Recently, I have been experimenting with combing my abstract and op art styles. I have a few more that I will be posting soon. But, I'm really enjoying the effect of overlaying my geometric painting on top of the organic abstract backgrounds. The contrast between the two is very exciting to me, and they seem to compliment each other perfectly! I'm applying the op art painting with a slight transparency to allow the abstract to show though. I feel that by doing this, I'm allowing the two style to merge, rather than compete. I'm really enjoying this process, and there will definitly be more of this to come.
Staying with my Reutersvard inspired impossible repeating design, this is the newest painting in the series. It's the largest of this theme, at 30 x 40 inches. It's also one of the most symmetrical, as far as the distances between the "caps". This was designed with a 1:2 ratio, which creates a very structured look. I hope you enjoy it!
This is my newest painting based off of the design's from Oscar Reutersvard. In this painting, I wanted to create an "impossible" repeating pattern that also contained depth. The seemingly simple design that Reutersvard created is extremely fascinating to me. So, in this painting, I wanted to try to harness that impossibility of the overlapping cubes, and make them create what appears to be an endless stack. This design can repeat for ever, but does not appear to be flat. It's one of my favorite aspects of the painting. The color scheme is a 9 color value scale in blue. Each combination of "impossible cubes" contains a 3 step separation, starting with 1 as the lightest blue and 9 as the darkest. So, the top cube has values of 1,4,7. The middle side cube has 2,5,8. And, the bottom cube has values of 3,6,9.

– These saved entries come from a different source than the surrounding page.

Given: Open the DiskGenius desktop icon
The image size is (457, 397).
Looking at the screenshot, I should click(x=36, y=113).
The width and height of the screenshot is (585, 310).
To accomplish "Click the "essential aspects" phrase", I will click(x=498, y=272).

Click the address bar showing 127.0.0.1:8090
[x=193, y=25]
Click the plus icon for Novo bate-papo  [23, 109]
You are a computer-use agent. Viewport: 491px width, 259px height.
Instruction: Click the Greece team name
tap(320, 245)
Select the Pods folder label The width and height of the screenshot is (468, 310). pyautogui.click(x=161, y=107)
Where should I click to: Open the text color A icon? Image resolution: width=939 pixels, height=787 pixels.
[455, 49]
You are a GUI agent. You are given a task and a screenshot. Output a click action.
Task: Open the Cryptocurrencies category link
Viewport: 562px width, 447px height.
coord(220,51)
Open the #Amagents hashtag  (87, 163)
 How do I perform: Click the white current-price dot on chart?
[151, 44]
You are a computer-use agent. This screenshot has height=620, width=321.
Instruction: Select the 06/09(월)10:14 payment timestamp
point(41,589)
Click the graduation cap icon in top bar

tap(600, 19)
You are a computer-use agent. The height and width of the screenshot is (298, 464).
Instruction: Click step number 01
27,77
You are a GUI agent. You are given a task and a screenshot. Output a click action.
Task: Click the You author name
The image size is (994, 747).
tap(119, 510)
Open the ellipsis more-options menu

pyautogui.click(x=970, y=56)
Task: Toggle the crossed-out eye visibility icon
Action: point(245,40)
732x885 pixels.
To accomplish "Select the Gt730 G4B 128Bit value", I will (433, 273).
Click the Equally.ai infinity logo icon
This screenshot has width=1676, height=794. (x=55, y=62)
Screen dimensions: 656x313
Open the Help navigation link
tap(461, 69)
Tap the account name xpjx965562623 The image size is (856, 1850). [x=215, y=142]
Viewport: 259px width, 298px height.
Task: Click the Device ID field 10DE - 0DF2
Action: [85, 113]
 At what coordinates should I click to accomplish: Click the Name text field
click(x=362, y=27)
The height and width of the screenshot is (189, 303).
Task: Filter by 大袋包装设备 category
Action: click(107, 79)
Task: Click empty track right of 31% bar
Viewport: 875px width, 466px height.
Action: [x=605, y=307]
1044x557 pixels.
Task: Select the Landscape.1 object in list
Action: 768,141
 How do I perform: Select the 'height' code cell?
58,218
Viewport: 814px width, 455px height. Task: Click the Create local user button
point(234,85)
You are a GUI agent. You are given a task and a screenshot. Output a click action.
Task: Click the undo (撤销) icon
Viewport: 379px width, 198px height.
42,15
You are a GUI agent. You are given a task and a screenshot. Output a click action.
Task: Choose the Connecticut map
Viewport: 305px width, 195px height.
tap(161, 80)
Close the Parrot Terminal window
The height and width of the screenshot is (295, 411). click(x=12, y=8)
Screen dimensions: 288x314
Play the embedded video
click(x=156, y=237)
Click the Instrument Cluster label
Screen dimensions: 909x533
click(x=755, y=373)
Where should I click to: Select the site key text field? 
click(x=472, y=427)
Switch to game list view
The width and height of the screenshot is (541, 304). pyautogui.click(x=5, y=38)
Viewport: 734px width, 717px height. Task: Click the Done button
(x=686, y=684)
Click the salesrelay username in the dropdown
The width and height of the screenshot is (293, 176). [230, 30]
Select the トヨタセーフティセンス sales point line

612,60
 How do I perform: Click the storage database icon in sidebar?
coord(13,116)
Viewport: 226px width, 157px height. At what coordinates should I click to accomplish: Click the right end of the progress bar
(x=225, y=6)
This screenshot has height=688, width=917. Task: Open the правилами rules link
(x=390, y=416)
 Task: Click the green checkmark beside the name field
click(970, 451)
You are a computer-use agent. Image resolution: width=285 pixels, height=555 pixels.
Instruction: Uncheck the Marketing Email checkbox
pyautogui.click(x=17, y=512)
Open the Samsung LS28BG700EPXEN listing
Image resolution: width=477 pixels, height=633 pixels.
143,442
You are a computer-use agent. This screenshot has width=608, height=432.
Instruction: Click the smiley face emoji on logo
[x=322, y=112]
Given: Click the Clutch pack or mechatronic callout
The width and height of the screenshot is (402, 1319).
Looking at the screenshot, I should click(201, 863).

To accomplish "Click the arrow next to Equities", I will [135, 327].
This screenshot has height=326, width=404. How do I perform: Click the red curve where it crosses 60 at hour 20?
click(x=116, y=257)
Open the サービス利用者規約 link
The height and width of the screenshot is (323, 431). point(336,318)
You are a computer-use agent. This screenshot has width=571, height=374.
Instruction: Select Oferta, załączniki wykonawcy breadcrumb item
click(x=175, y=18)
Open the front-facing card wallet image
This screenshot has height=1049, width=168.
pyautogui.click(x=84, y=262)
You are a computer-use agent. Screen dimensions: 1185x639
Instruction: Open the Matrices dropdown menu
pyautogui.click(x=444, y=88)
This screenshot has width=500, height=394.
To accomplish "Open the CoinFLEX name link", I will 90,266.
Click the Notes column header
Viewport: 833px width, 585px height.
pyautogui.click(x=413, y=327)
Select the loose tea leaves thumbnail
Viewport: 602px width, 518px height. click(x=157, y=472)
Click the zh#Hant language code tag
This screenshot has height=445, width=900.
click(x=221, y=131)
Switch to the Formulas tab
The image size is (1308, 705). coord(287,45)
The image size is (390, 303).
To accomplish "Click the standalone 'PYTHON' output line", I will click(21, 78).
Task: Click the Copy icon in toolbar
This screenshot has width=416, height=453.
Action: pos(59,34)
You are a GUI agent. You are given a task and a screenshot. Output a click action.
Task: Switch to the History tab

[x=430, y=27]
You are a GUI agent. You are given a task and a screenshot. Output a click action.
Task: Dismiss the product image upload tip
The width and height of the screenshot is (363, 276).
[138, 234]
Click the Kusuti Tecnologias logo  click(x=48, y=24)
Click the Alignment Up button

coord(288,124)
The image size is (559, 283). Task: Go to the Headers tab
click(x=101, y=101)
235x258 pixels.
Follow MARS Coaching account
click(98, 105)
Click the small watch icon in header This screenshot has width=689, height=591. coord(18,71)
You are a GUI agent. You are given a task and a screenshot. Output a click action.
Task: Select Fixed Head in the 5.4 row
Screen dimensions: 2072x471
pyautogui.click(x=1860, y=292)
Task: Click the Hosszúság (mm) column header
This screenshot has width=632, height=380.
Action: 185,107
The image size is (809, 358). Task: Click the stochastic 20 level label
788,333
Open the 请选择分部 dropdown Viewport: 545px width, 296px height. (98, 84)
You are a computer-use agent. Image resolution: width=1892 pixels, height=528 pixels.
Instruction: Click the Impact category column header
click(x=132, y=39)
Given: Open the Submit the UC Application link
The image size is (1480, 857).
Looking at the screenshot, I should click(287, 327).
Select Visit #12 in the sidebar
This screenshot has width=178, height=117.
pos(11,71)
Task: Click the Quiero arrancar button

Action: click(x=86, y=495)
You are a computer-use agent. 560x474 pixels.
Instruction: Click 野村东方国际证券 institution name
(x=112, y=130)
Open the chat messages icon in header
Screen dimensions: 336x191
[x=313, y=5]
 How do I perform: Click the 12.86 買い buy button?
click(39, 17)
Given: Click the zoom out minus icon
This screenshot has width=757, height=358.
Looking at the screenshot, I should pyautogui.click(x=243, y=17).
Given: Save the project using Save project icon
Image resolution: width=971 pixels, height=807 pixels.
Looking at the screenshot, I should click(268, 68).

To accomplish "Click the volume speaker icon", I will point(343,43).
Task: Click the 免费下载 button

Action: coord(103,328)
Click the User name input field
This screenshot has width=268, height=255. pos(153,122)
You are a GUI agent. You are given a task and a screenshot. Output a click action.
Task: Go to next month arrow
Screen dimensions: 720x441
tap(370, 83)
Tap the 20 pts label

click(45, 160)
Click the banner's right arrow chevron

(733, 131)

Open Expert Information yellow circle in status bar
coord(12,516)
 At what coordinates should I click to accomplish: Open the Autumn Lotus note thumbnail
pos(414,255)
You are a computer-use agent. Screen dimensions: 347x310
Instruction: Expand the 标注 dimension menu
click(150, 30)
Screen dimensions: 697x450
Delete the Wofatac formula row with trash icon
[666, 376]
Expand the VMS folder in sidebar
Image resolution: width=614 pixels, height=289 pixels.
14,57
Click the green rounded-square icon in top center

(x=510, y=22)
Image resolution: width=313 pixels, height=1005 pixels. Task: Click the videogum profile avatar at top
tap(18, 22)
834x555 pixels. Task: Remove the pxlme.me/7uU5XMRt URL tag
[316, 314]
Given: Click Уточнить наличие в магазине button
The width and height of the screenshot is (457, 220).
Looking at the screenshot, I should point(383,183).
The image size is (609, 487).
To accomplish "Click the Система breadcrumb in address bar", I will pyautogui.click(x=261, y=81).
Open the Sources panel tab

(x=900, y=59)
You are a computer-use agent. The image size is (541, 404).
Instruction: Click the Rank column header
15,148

I hope you enjoy looking at this as much as I do.
As with my last post, I will be posting higher resolution shots to my gallery section later in the week.
Last weekend I started a new painting based off of the impossible designs of Oscar Reutervard. This is one of the first paintings that I've created using my own "impossible design". My process began with an initial sketch (not pictured), and then I moved on to recreating the design on the computer (pictured). As well as this type of drawing really messing with my head while I tried to conceive it, the biggest step was figuring out the scale of the grid in order to produce the design for the canvas dimensions (in this case 24" x 48"). After that was determined, I carefully drew the grid and design onto the canvas(pictured). The next step was choosing the color scheme, in this case I chose a complementary scheme using mustard and plum, and decided on an airy dulled out blue to give the impression of a sky and depth, while keeping the color flat in order to not detract from the foreground design.
For those of you not familiar with Reutervard's work, I strayed slightly from what I have determined to be his "rules". From what I have seen of his work, he never allows his drawings to show more than three surface planes, meaning every plane of every object in his drawings live in the scene together on these planes. By inverting the two objects, I have purposely created a fourth plane... I like to break the rules a little and see what happens. If you look at the painting as two separate designs, they individually abide by this three plane rule. But, if you look at it as a whole, I used four. They each have a left and right plane. The mustard design has a bottom plane but, no top. While the plum design has a top plane but, no bottom. Does that make sense?
Also, I realize these pictures are not of the highest quality. I like to take process pictures with my phone while I progress through a painting, specifically for this blog. I'll have some higher resolution pictures added to my gallery at the end of this week.
I hope this little insight has been helpful.